Total revenues in the latest quarter rose 21 percent to $525.5 million, while comparable company sales increased 14 percent. Gross margin increased to 45.1 percent from 36.5 percent, reflecting healthy full-price selling.
Operating income increased to $62.1 million, compared with $12.3 million in the second quarter of 2011.
Men’s wear, according to the company, increased at a higher rate than women’s last quarter, and executives cited plans to open two more units this year, including a Ludlow shop in Copley Place in Boston on Sept. 18, and a J. Crew men’s shop in The Grove in Los Angeles on Nov. 21, bringing the total to nine men’s units. J. Crew men’s wear, Drexler said, has become “quite well known as a strong franchise. Our Ludlow suit business is a business unto itself, as is our shirt business.” Ludlow is a J. Crew label.
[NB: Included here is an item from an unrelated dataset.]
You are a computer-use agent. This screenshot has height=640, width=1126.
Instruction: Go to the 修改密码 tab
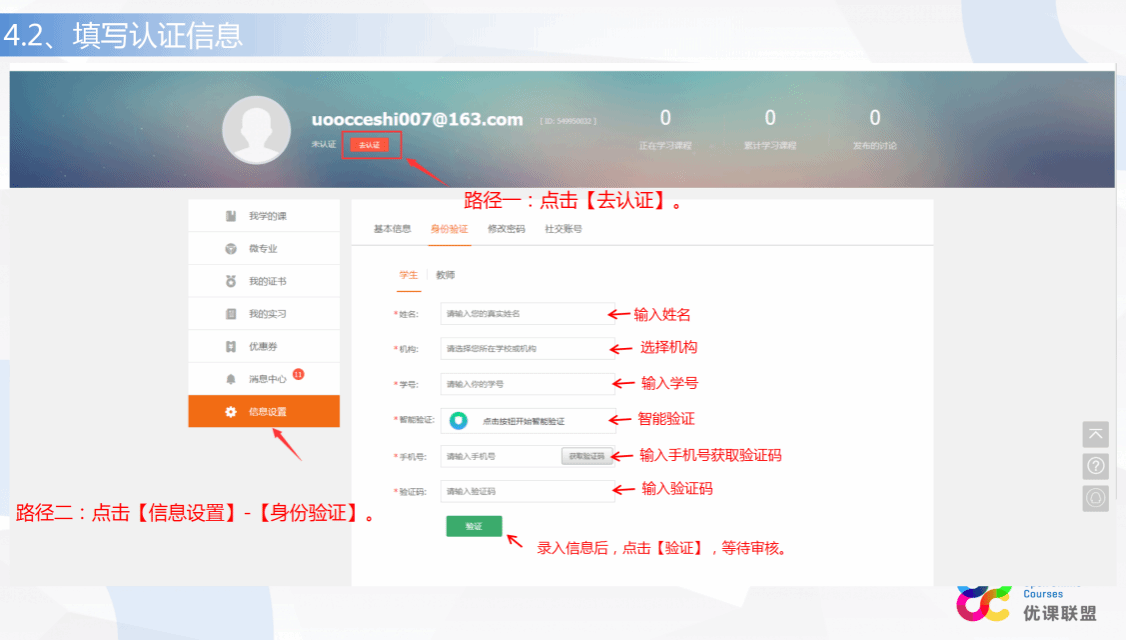coord(506,229)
With the rollout of men’s stores, “We are ramping up, only selectively,” Drexler said. “We are not running fast. We are running strategically and appropriately….I don’t think men have had a great choice in the last number of years to buy high quality at prices that are reasonable.”
Overall at the company, “We intensified our product offerings from a creative point of view,” Drexler said. “I would characterize the J. Crew product and merchandising as standing out in the marketplace. People voted with their pocketbooks, but we worked hard at it, and we continue to innovate and create every day….A lot of designers sell primarily accessories. We are in the apparel and accessory business.”
Drexler said that the brand’s pricing below designer and the fact that J. Crew is not sold at discount in channels other than its own “long-term builds loyalty into the customer base.” He also said not being a business that designs products flaunting the logo enhances the appeal. “We maintain the friendliness of the brand.”
Drexler also said that certain categories were identified for intensification this year, though he declined to specify, and also stressed the marketing efforts, including reformulating the catalogue, were intensified as well.
Regarding the Madewell brand, Drexler said, “We are expanding it both storewise and onlinewise. We’re very excited. We’re launching our fourth catalogue in September.”